**REQUEST**
Turn the data below into a JSON array of strings, with one string for each line and no entries for blank lines.
-------- MATERIAL SUPPLIED --------
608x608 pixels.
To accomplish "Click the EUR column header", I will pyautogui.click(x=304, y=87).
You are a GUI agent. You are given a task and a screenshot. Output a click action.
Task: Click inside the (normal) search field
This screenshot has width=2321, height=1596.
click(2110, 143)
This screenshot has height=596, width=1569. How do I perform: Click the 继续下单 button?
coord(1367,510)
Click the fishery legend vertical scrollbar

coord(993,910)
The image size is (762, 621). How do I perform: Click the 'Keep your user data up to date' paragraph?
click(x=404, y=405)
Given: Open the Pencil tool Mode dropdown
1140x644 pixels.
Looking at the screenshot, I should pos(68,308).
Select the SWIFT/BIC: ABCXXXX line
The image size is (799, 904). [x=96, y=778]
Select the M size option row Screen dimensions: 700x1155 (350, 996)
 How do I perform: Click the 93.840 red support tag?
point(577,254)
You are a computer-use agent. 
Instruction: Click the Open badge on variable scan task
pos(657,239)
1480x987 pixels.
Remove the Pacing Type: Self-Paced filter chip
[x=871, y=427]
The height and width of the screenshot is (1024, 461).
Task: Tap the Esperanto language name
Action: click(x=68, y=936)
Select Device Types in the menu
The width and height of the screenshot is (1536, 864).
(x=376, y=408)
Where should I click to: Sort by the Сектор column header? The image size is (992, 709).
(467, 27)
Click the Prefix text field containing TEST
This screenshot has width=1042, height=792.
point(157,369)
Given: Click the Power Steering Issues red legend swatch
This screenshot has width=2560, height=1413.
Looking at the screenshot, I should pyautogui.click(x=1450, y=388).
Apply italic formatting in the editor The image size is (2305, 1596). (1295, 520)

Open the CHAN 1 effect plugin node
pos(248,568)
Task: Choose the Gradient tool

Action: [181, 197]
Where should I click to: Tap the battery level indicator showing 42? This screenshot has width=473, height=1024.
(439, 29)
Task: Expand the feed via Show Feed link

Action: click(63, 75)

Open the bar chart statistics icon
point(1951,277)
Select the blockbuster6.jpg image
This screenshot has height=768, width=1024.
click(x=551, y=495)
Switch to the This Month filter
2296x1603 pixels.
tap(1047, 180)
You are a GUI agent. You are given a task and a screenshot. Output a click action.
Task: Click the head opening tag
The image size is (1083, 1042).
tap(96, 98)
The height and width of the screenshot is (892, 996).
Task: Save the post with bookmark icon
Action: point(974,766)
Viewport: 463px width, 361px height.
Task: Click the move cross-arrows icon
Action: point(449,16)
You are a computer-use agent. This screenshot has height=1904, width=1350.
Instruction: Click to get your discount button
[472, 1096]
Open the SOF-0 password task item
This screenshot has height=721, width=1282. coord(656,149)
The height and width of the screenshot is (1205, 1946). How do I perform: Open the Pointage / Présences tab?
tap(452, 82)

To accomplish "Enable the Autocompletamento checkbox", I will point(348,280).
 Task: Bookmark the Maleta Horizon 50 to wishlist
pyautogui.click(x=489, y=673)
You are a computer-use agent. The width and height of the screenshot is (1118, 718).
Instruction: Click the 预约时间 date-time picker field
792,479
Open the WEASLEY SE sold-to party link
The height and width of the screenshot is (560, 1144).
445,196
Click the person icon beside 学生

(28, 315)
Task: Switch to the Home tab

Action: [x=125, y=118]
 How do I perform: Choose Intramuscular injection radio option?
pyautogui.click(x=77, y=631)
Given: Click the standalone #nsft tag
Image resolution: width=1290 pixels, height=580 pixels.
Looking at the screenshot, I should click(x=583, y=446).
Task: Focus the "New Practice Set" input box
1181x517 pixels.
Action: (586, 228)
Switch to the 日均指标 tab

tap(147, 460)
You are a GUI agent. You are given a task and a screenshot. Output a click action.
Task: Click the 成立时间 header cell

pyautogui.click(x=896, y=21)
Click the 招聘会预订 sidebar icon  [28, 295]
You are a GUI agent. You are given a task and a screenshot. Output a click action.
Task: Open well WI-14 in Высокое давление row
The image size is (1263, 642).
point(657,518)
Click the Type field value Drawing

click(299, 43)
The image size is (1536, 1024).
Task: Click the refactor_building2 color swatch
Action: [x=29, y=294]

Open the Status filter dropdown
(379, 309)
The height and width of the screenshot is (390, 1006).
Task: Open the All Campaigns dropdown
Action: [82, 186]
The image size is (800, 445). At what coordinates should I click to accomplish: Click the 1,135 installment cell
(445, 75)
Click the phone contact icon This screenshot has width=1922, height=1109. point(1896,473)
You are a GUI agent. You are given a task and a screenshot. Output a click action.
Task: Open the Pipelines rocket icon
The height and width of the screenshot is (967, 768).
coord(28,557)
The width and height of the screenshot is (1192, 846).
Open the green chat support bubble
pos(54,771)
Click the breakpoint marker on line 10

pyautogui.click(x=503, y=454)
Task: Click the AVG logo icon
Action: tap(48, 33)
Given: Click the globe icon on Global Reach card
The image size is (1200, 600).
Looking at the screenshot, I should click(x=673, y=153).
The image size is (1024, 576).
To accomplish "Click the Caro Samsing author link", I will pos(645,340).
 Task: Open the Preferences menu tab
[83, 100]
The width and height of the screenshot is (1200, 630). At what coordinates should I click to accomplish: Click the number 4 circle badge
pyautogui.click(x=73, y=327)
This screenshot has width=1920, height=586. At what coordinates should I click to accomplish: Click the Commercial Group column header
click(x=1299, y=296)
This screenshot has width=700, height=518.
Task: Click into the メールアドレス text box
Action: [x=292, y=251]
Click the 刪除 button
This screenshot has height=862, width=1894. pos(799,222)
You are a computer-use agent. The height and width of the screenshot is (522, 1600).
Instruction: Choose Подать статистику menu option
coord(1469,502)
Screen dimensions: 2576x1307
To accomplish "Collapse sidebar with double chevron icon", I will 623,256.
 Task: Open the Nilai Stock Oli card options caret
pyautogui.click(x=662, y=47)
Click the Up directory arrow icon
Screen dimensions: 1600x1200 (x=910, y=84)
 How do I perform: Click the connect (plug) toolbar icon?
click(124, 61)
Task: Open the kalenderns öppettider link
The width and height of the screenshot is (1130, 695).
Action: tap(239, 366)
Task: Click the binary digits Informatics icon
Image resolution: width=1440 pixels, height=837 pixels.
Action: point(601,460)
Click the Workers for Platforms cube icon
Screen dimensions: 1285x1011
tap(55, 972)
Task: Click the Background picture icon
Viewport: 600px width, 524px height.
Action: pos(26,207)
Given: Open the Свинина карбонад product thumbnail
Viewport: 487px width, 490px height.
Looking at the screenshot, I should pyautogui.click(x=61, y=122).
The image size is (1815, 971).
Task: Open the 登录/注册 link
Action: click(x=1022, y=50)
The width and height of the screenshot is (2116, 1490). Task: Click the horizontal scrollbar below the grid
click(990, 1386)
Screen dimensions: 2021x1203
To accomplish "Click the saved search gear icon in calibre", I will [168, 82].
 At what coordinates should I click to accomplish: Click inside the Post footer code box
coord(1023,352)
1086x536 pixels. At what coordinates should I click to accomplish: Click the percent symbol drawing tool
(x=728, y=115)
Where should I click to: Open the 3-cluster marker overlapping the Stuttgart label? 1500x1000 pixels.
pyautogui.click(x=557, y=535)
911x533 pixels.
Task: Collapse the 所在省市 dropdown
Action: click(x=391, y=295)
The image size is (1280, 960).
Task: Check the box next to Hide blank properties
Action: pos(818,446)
--------
**RESPONSE TO THE EXERCISE**
[
  "608x608 pixels.",
  "To accomplish \"Click the EUR column header\", I will pyautogui.click(x=304, y=87).",
  "You are a GUI agent. You are given a task and a screenshot. Output a click action.",
  "Task: Click inside the (normal) search field",
  "This screenshot has width=2321, height=1596.",
  "click(2110, 143)",
  "This screenshot has height=596, width=1569. How do I perform: Click the 继续下单 button?",
  "coord(1367,510)",
  "Click the fishery legend vertical scrollbar",
  "coord(993,910)",
  "The image size is (762, 621). How do I perform: Click the 'Keep your user data up to date' paragraph?",
  "click(x=404, y=405)",
  "Given: Open the Pencil tool Mode dropdown",
  "1140x644 pixels.",
  "Looking at the screenshot, I should pos(68,308).",
  "Select the SWIFT/BIC: ABCXXXX line",
  "The image size is (799, 904). [x=96, y=778]",
  "Select the M size option row Screen dimensions: 700x1155 (350, 996)",
  " How do I perform: Click the 93.840 red support tag?",
  "point(577,254)",
  "You are a computer-use agent. ",
  "Instruction: Click the Open badge on variable scan task",
  "pos(657,239)",
  "1480x987 pixels.",
  "Remove the Pacing Type: Self-Paced filter chip",
  "[x=871, y=427]",
  "The height and width of the screenshot is (1024, 461).",
  "Task: Tap the Esperanto language name",
  "Action: click(x=68, y=936)",
  "Select Device Types in the menu",
  "The width and height of the screenshot is (1536, 864).",
  "(x=376, y=408)",
  "Where should I click to: Sort by the Сектор column header? The image size is (992, 709).",
  "(467, 27)",
  "Click the Prefix text field containing TEST",
  "This screenshot has width=1042, height=792.",
  "point(157,369)",
  "Given: Click the Power Steering Issues red legend swatch",
  "This screenshot has width=2560, height=1413.",
  "Looking at the screenshot, I should pyautogui.click(x=1450, y=388).",
  "Apply italic formatting in the editor The image size is (2305, 1596). (1295, 520)",
  "Open the CHAN 1 effect plugin node",
  "pos(248,568)",
  "Task: Choose the Gradient tool",
  "Action: [181, 197]",
  "Where should I click to: Tap the battery level indicator showing 42? This screenshot has width=473, height=1024.",
  "(439, 29)",
  "Task: Expand the feed via Show Feed link",
  "Action: click(63, 75)",
  "Open the bar chart statistics icon",
  "point(1951,277)",
  "Select the blockbuster6.jpg image",
  "This screenshot has height=768, width=1024.",
  "click(x=551, y=495)",
  "Switch to the This Month filter",
  "2296x1603 pixels.",
  "tap(1047, 180)",
  "You are a GUI agent. You are given a task and a screenshot. Output a click action.",
  "Task: Click the head opening tag",
  "The image size is (1083, 1042).",
  "tap(96, 98)",
  "The height and width of the screenshot is (892, 996).",
  "Task: Save the post with bookmark icon",
  "Action: point(974,766)",
  "Viewport: 463px width, 361px height.",
  "Task: Click the move cross-arrows icon",
  "Action: point(449,16)",
  "You are a computer-use agent. This screenshot has height=1904, width=1350.",
  "Instruction: Click to get your discount button",
  "[472, 1096]",
  "Open the SOF-0 password task item",
  "This screenshot has height=721, width=1282. coord(656,149)",
  "The height and width of the screenshot is (1205, 1946). How do I perform: Open the Pointage / Présences tab?",
  "tap(452, 82)",
  "To accomplish \"Enable the Autocompletamento checkbox\", I will point(348,280).",
  " Task: Bookmark the Maleta Horizon 50 to wishlist",
  "pyautogui.click(x=489, y=673)",
  "You are a computer-use agent. The width and height of the screenshot is (1118, 718).",
  "Instruction: Click the 预约时间 date-time picker field",
  "792,479",
  "Open the WEASLEY SE sold-to party link",
  "The height and width of the screenshot is (560, 1144).",
  "445,196",
  "Click the person icon beside 学生",
  "(28, 315)",
  "Task: Switch to the Home tab",
  "Action: [x=125, y=118]",
  " How do I perform: Choose Intramuscular injection radio option?",
  "pyautogui.click(x=77, y=631)",
  "Given: Click the standalone #nsft tag",
  "Image resolution: width=1290 pixels, height=580 pixels.",
  "Looking at the screenshot, I should click(x=583, y=446).",
  "Task: Focus the \"New Practice Set\" input box",
  "1181x517 pixels.",
  "Action: (586, 228)",
  "Switch to the 日均指标 tab",
  "tap(147, 460)",
  "You are a GUI agent. You are given a task and a screenshot. Output a click action.",
  "Task: Click the 成立时间 header cell",
  "pyautogui.click(x=896, y=21)",
  "Click the 招聘会预订 sidebar icon  [28, 295]",
  "You are a GUI agent. You are given a task and a screenshot. Output a click action.",
  "Task: Open well WI-14 in Высокое давление row",
  "The image size is (1263, 642).",
  "point(657,518)",
  "Click the Type field value Drawing",
  "click(299, 43)",
  "The image size is (1536, 1024).",
  "Task: Click the refactor_building2 color swatch",
  "Action: [x=29, y=294]",
  "Open the Status filter dropdown",
  "(379, 309)",
  "The height and width of the screenshot is (390, 1006).",
  "Task: Open the All Campaigns dropdown",
  "Action: [82, 186]",
  "The image size is (800, 445). At what coordinates should I click to accomplish: Click the 1,135 installment cell",
  "(445, 75)",
  "Click the phone contact icon This screenshot has width=1922, height=1109. point(1896,473)",
  "You are a GUI agent. You are given a task and a screenshot. Output a click action.",
  "Task: Open the Pipelines rocket icon",
  "The height and width of the screenshot is (967, 768).",
  "coord(28,557)",
  "The width and height of the screenshot is (1192, 846).",
  "Open the green chat support bubble",
  "pos(54,771)",
  "Click the breakpoint marker on line 10",
  "pyautogui.click(x=503, y=454)",
  "Task: Click the AVG logo icon",
  "Action: tap(48, 33)",
  "Given: Click the globe icon on Global Reach card",
  "The image size is (1200, 600).",
  "Looking at the screenshot, I should click(x=673, y=153).",
  "The image size is (1024, 576).",
  "To accomplish \"Click the Caro Samsing author link\", I will pos(645,340).",
  " Task: Open the Preferences menu tab",
  "[83, 100]",
  "The width and height of the screenshot is (1200, 630). At what coordinates should I click to accomplish: Click the number 4 circle badge",
  "pyautogui.click(x=73, y=327)",
  "This screenshot has width=1920, height=586. At what coordinates should I click to accomplish: Click the Commercial Group column header",
  "click(x=1299, y=296)",
  "This screenshot has width=700, height=518.",
  "Task: Click into the メールアドレス text box",
  "Action: [x=292, y=251]",
  "Click the 刪除 button",
  "This screenshot has height=862, width=1894. pos(799,222)",
  "You are a computer-use agent. The height and width of the screenshot is (522, 1600).",
  "Instruction: Choose Подать статистику menu option",
  "coord(1469,502)",
  "Screen dimensions: 2576x1307",
  "To accomplish \"Collapse sidebar with double chevron icon\", I will 623,256.",
  " Task: Open the Nilai Stock Oli card options caret",
  "pyautogui.click(x=662, y=47)",
  "Click the Up directory arrow icon",
  "Screen dimensions: 1600x1200 (x=910, y=84)",
  " How do I perform: Click the connect (plug) toolbar icon?",
  "click(124, 61)",
  "Task: Open the kalenderns öppettider link",
  "The width and height of the screenshot is (1130, 695).",
  "Action: tap(239, 366)",
  "Task: Click the binary digits Informatics icon",
  "Image resolution: width=1440 pixels, height=837 pixels.",
  "Action: point(601,460)",
  "Click the Workers for Platforms cube icon",
  "Screen dimensions: 1285x1011",
  "tap(55, 972)",
  "Task: Click the Background picture icon",
  "Viewport: 600px width, 524px height.",
  "Action: pos(26,207)",
  "Given: Open the Свинина карбонад product thumbnail",
  "Viewport: 487px width, 490px height.",
  "Looking at the screenshot, I should pyautogui.click(x=61, y=122).",
  "The image size is (1815, 971).",
  "Task: Open the 登录/注册 link",
  "Action: click(x=1022, y=50)",
  "The width and height of the screenshot is (2116, 1490). Task: Click the horizontal scrollbar below the grid",
  "click(990, 1386)",
  "Screen dimensions: 2021x1203",
  "To accomplish \"Click the saved search gear icon in calibre\", I will [168, 82].",
  " At what coordinates should I click to accomplish: Click inside the Post footer code box",
  "coord(1023,352)",
  "1086x536 pixels. At what coordinates should I click to accomplish: Click the percent symbol drawing tool",
  "(x=728, y=115)",
  "Where should I click to: Open the 3-cluster marker overlapping the Stuttgart label? 1500x1000 pixels.",
  "pyautogui.click(x=557, y=535)",
  "911x533 pixels.",
  "Task: Collapse the 所在省市 dropdown",
  "Action: click(x=391, y=295)",
  "The image size is (1280, 960).",
  "Task: Check the box next to Hide blank properties",
  "Action: pos(818,446)"
]